▶ **Material to process**:
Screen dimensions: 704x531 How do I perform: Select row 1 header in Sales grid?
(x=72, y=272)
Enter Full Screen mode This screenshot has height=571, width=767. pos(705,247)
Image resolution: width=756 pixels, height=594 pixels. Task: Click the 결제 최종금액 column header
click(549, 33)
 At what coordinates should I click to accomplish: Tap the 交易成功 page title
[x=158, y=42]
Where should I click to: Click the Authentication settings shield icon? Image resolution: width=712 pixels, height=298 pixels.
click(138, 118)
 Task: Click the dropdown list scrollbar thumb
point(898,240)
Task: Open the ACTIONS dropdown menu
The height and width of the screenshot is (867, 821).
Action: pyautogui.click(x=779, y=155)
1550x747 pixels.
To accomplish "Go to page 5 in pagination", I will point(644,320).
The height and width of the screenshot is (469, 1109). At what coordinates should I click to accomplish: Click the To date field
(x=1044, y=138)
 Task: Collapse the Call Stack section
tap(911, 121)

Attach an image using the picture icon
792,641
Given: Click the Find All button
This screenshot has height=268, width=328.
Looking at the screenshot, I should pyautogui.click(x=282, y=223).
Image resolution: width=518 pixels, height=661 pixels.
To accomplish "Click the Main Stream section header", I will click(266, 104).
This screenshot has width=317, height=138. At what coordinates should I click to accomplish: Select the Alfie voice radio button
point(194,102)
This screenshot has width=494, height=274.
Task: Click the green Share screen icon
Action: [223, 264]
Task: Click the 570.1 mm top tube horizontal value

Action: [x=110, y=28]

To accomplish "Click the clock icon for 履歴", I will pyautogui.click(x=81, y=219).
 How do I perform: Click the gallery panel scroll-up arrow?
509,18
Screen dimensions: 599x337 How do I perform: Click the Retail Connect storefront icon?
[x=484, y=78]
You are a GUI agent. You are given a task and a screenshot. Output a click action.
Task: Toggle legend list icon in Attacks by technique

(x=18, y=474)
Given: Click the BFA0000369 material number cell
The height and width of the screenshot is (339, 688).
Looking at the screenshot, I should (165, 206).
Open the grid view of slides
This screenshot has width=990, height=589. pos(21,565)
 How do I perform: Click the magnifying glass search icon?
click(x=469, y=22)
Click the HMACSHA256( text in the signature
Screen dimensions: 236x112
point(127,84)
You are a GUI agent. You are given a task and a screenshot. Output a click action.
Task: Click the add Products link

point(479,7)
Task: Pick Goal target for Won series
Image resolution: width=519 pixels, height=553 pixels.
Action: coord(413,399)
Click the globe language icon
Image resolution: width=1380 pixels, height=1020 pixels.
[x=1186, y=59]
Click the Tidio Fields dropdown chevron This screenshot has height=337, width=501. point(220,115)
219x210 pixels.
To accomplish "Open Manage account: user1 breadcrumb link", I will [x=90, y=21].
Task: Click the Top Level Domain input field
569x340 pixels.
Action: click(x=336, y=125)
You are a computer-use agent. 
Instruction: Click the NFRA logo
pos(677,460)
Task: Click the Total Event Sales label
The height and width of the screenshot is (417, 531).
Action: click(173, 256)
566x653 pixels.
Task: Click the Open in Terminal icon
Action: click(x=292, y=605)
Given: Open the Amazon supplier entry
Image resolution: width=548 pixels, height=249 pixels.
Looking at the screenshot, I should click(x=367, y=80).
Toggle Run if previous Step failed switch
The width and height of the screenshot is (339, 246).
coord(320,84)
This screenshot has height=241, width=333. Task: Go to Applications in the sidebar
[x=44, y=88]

▶ **Exercise instructions**:
Looking over the records, find each line with the word "will" and copy it.

▶ **Completed task**:
To accomplish "Go to page 5 in pagination", I will point(644,320).
To accomplish "Click the Main Stream section header", I will click(266, 104).
To accomplish "Click the clock icon for 履歴", I will pyautogui.click(x=81, y=219).
To accomplish "Open Manage account: user1 breadcrumb link", I will [x=90, y=21].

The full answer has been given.